L’armée, puisque maintenant armée par un homme et non plus par une institution, va dorénavant servir un homme et non plus la res publica. Ainsi, grâce à l’appui de l’armée, Marius, soutenu par les populares va bafoue la tradition républicaine.

En -101 Marius et ses partisans sont à leur apogée. Ils triomphent partout et les populares savourent d’autant plus leur position de force que le Sénat donne l’impression de s’incliner. Il fait voter des lois agraires en faveur des vétérans démobilisés, organise de nouvelles distributions de blé, bref se fait continuateur des Gracques. C’est dans cet état d’esprit que la loi de la les maiestate (la majesté) est votée pour signifier que la volonté du peuple romain est indiscutable.

On imagine que l’ordre équestre, qui a soutenu Marius, s’effrayer : il voit une subversion inégalitaire à l’ordre social. Ils vont se détacher de Marius et se rapprocher des optimates, d’une partie des sénateurs.

Ainsi les optimates vont être très attentifs à l’émergence politique du jeune Lucius Cornelius Sylla, jeune ambitieux issu d’une famille aristocratique. Sylla s’est illustré dans une campagne contre le roi de Numide, qu’il a capturé, et contre les germains. Marius ne voit pas d’un bon œil cette entrée en politique dans le camp des optimates, les deux hommes se haïssent. En -91 ce qu’avaient prédit les Gracques se produit, c’est-à-dire que les populations italiques se révoltent contre Rome.

Marius et Sylla interviennent pour établir l’ordre.
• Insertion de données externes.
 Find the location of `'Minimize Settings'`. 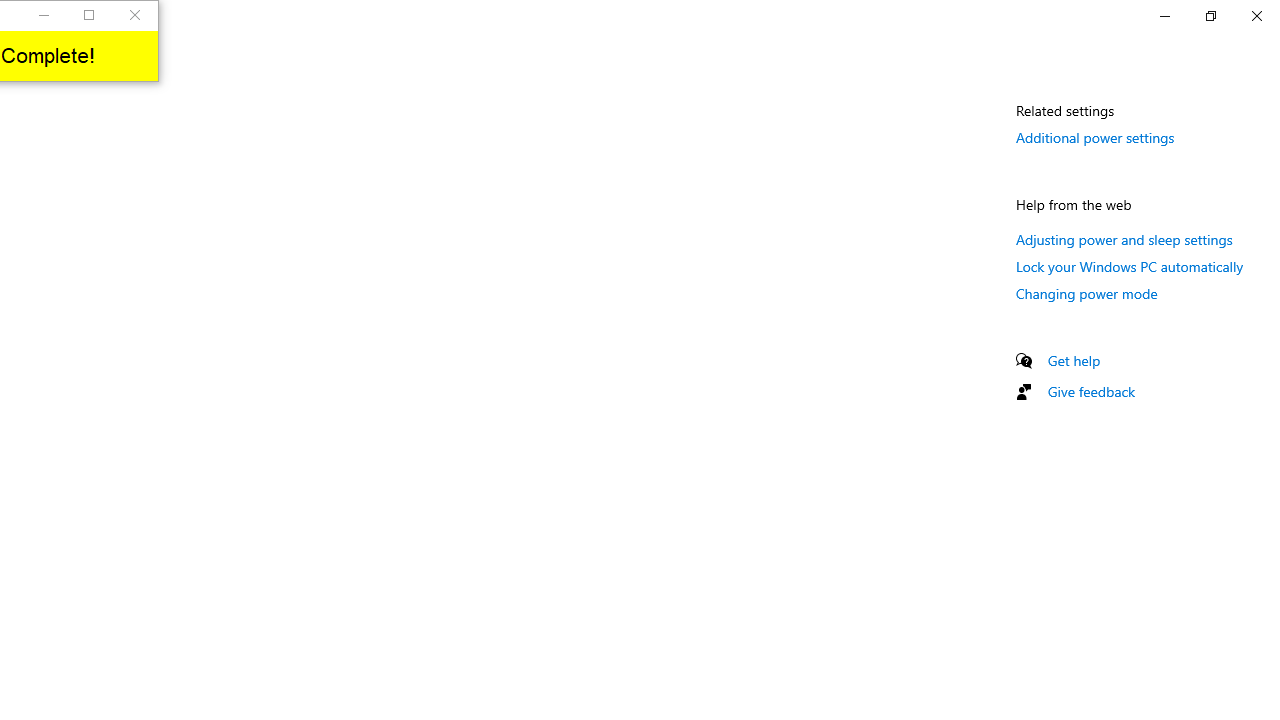

'Minimize Settings' is located at coordinates (1164, 15).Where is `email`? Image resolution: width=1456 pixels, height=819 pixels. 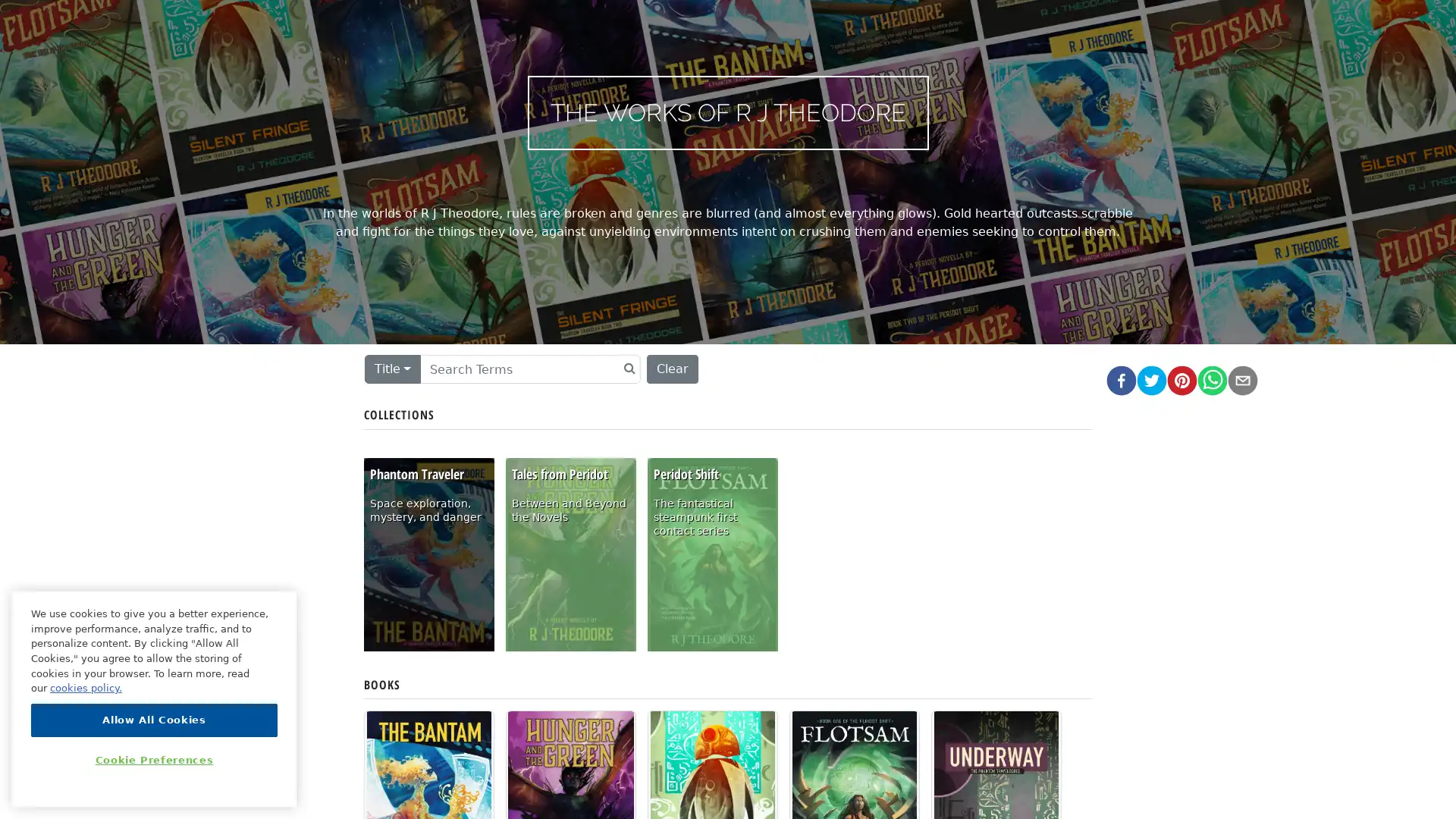 email is located at coordinates (1241, 378).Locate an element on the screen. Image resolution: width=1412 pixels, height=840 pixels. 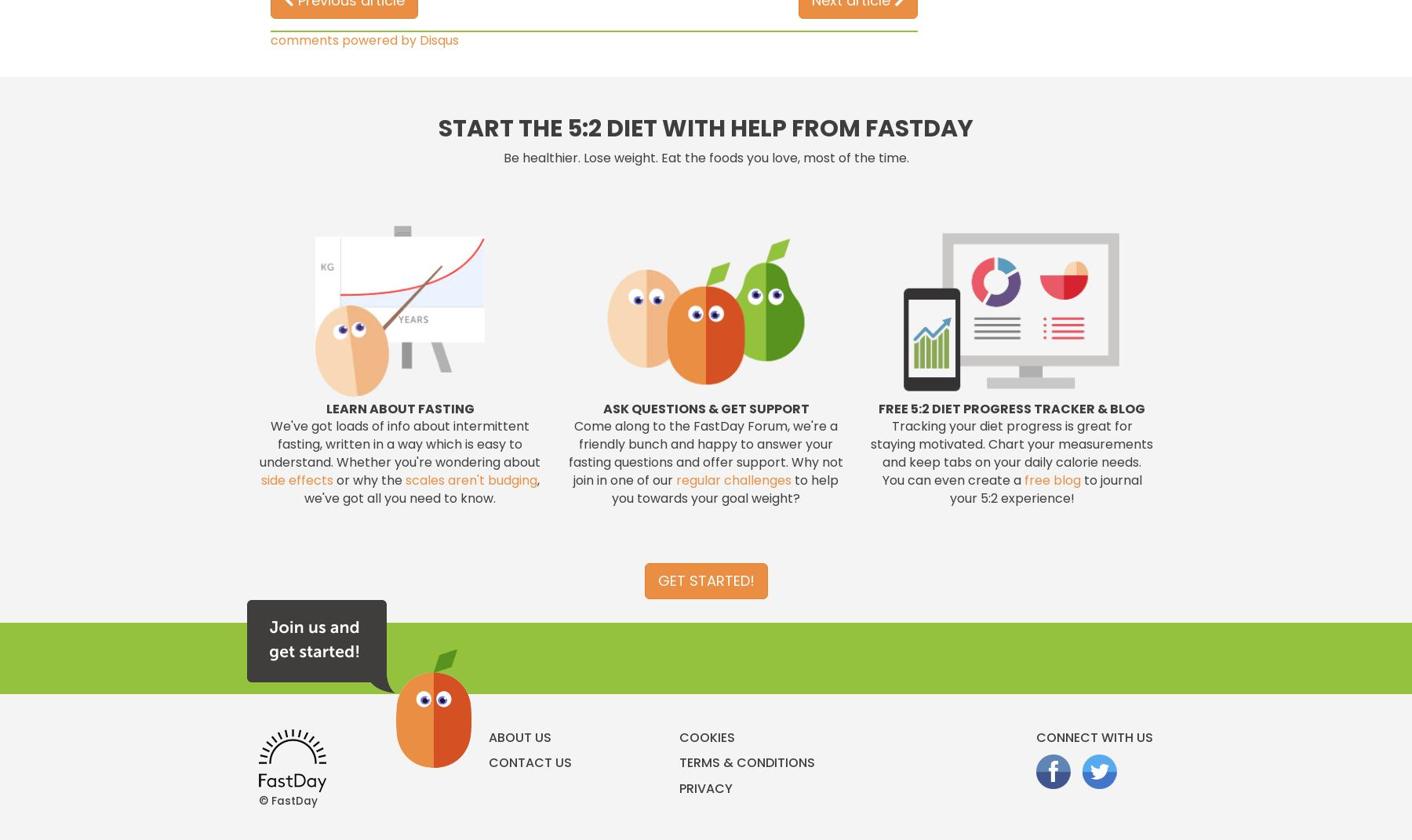
'comments powered by' is located at coordinates (271, 38).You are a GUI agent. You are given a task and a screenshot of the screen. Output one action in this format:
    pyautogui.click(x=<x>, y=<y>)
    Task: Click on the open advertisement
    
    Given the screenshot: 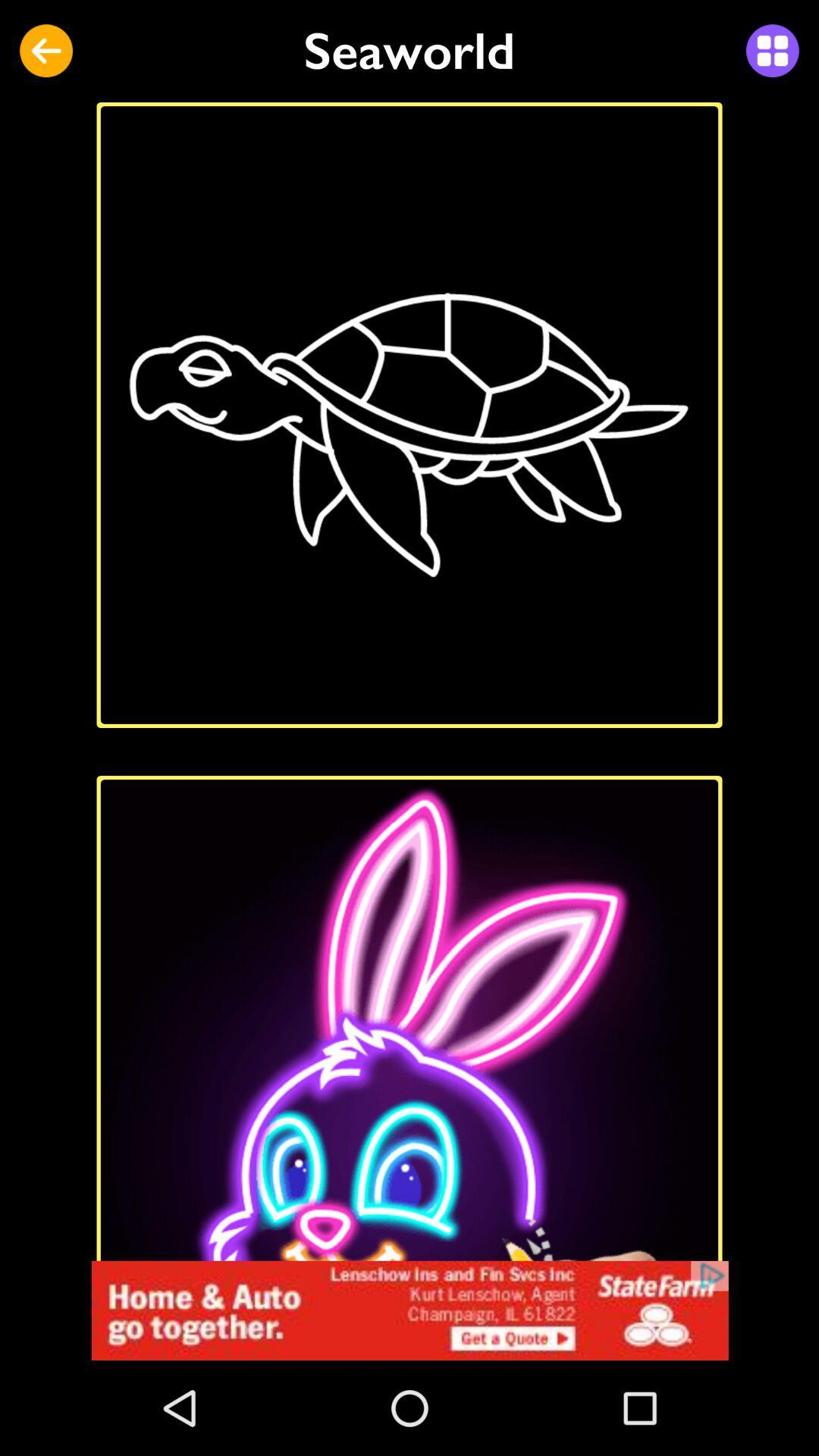 What is the action you would take?
    pyautogui.click(x=410, y=1310)
     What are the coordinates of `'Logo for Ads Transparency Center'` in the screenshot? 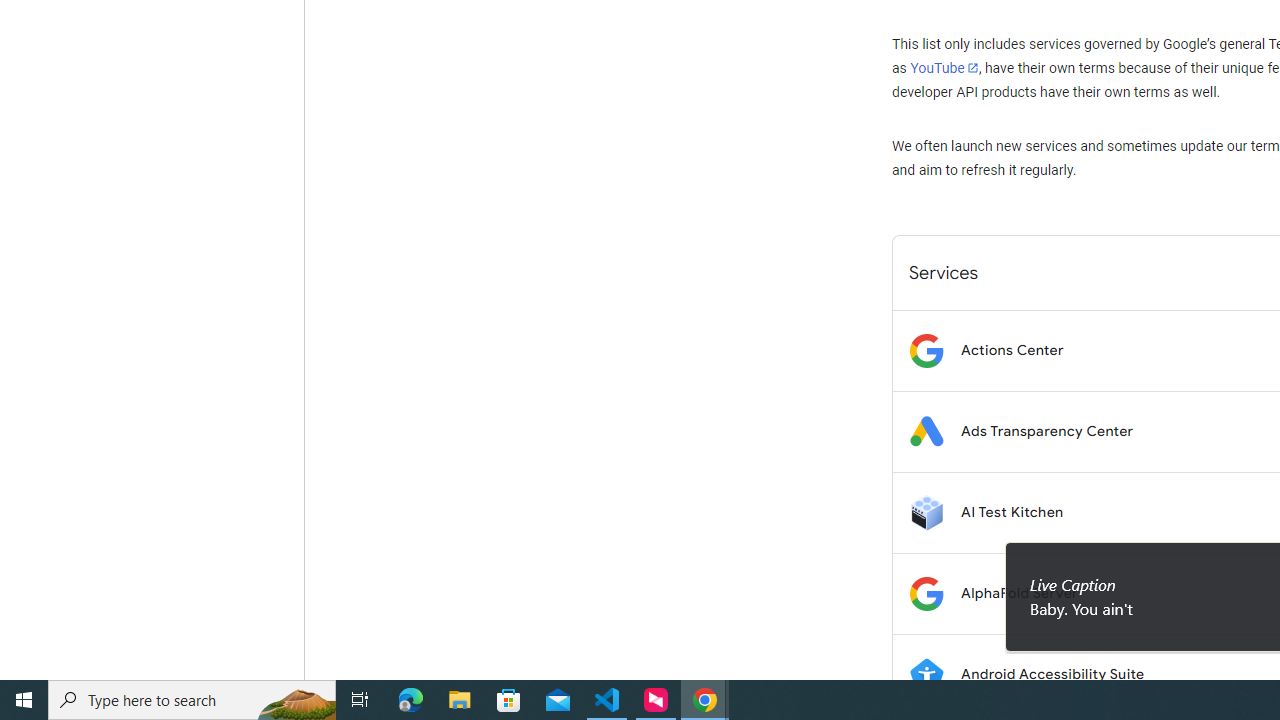 It's located at (925, 430).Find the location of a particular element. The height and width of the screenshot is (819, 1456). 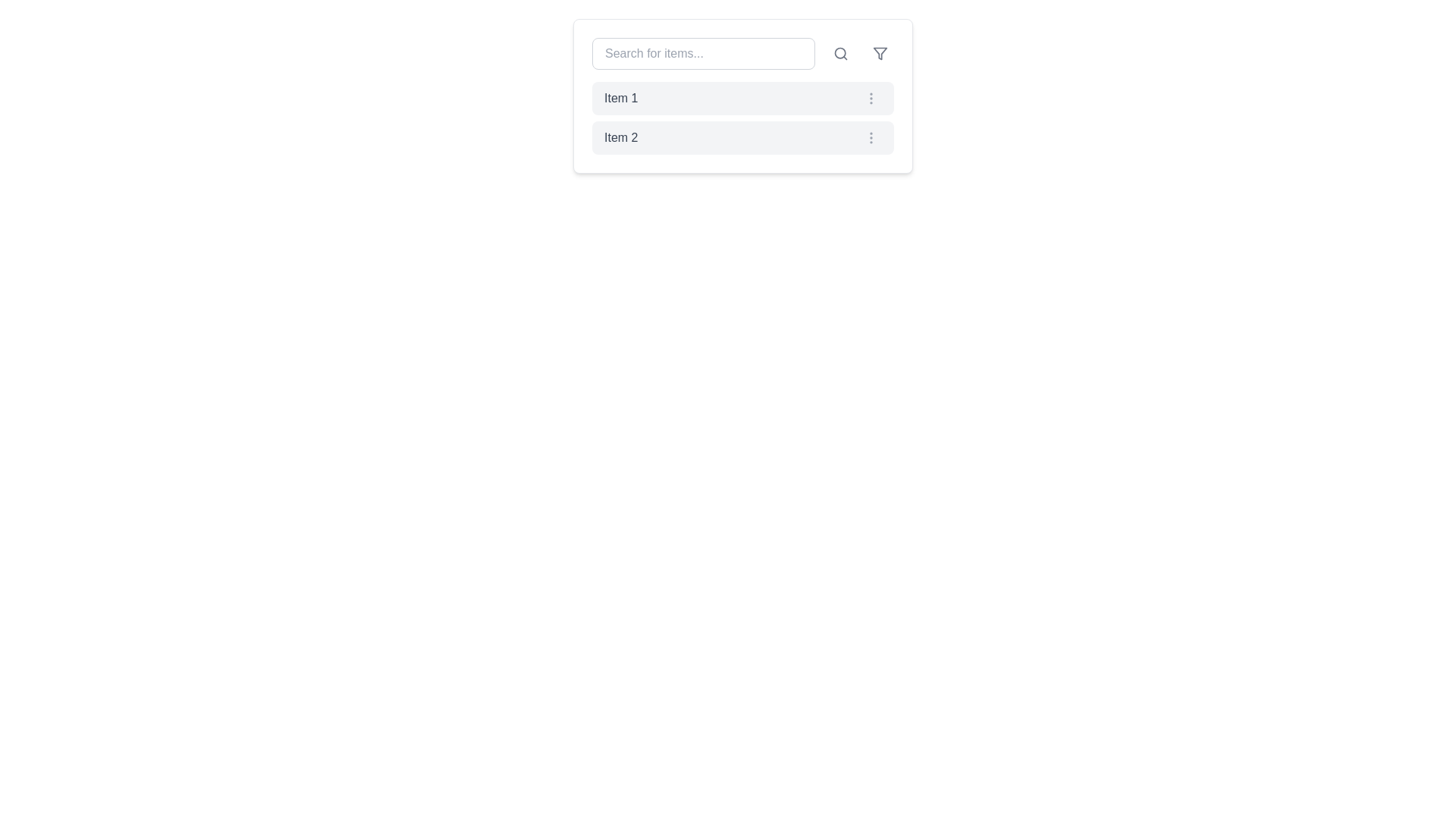

the triangular filter icon located in the top-right corner adjacent to the search bar is located at coordinates (880, 52).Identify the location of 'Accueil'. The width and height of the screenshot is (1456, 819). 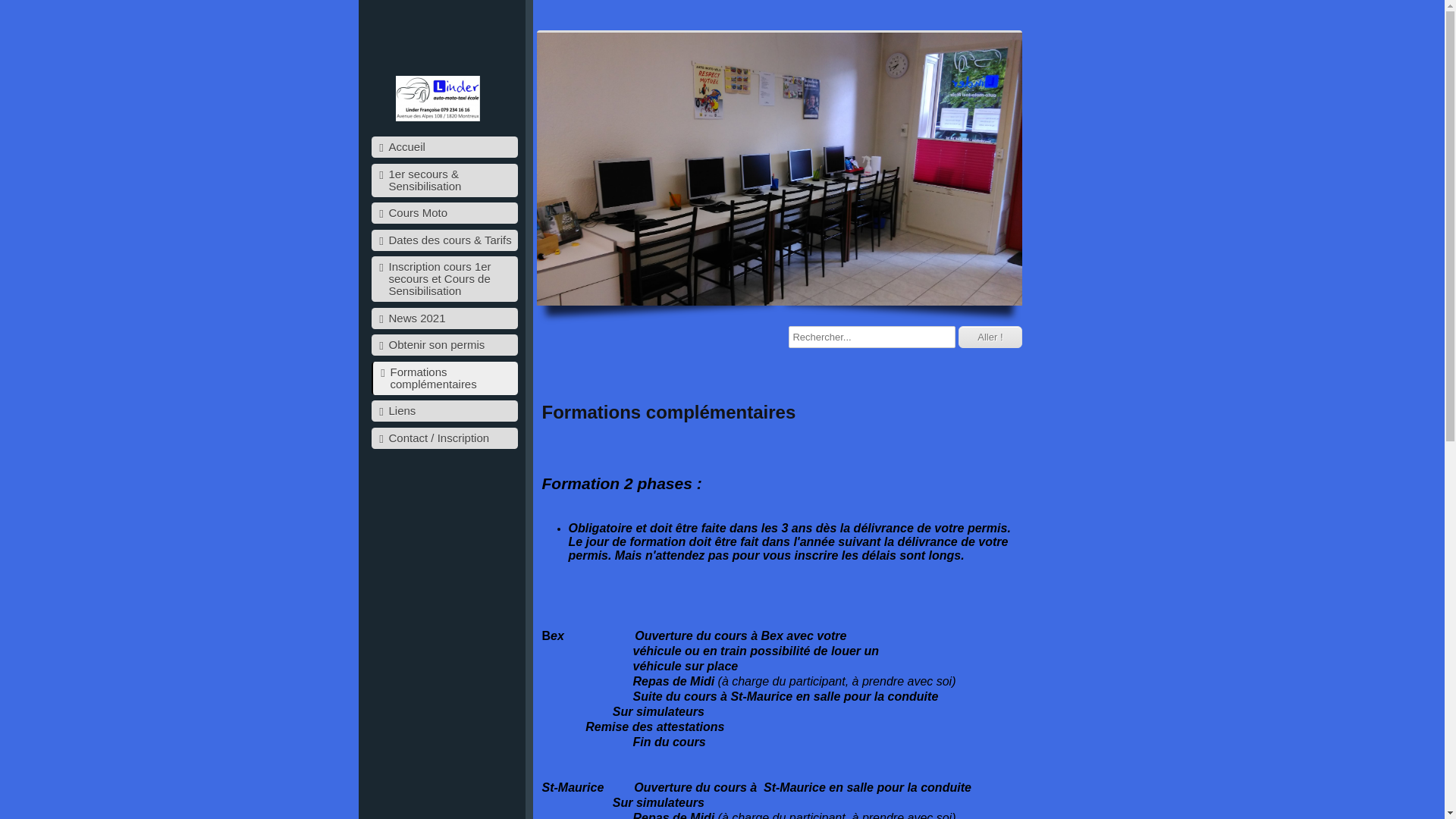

Marius ne fait pas de miracles, c’est le contraire pour Sylla. Fort de ses gloires militaires Sylla se fait élire consul et va réduire les pouvoirs des tribuns de la plèbe, des populares. Le vent tourne : Marius s’exile en Afrique mais il va revenir à Rome se venger. Marius, profitant du départ de Sylla, va abroger les lois de Sylla et va faire régner à Rome un ordre de terreur et faire massacrer les optimates.

En -86 Marius meurt et Sylla rentre de son expédition militaire à Rome en -83 : c’est alors la catastrophe, Sylla et ses soldats aguerris vont massacrer les marianistes, la répression est terrifiantes, des familles entières disparaissent. Rome n’avait pas connu un tel déferlement de violence. La composition de l’aristocratie romaine est complètement purifiée, ce qui rend au final Sylla intouchable. Comme il est devenu l’homme fort de la situation Rome lui donne la dictature.

Dictature : terme juridique, son histoire commence à Rome. Attestée dès -501, ses origines sont obscures. Vraisemblablement elle est née à travers les besoins ; on suppose que ce sont les consuls qui ont estimés, avec l’assentiment du Sénat, de créer cette nouvelle magistrature au dessus des consuls, avoir un magistrat qui puisse faire face à la nécessité seule. La dictature aurait été dans ce sens, à ses débuts, une réponse à un besoin ponctuel. C’est pourquoi les textes romains précisent très tôt l’objet de la dictature. Quand on les étudie on en distingue deux types :

- le salut public dans sa totalité

- la dictature pour des tâches importantes mais beaucoup plus précises mais qui ne met pas en cause le destin de la res publica.

Comme il n’y a pas de règles, la dictature de la magistrature est coutumière. Comme pour la coutume, peut-on estimer qu’elle est encore valable si elle ne s’applique plus ? Ne serait-elle pas tombée en désuétude ? On connaît la réponse : il y aura des dictature.

A Rome la dictature n’est donc pas une violation de la constitution car aucune règle ne l’interdit. La dictature n’est même pas une dérogation car aucun texte ne délimite les pouvoirs du dictateur.

Ainsi la dictature primitive, dans ses premiers temps, n’est pas une magistrature exceptionnelle car elle ne fait pas exception à une règle établie ; c’est une magistrature qui est extra-ordinaire. Pourquoi ? Parce qu’elle n’est pas renouvelée tous les ans.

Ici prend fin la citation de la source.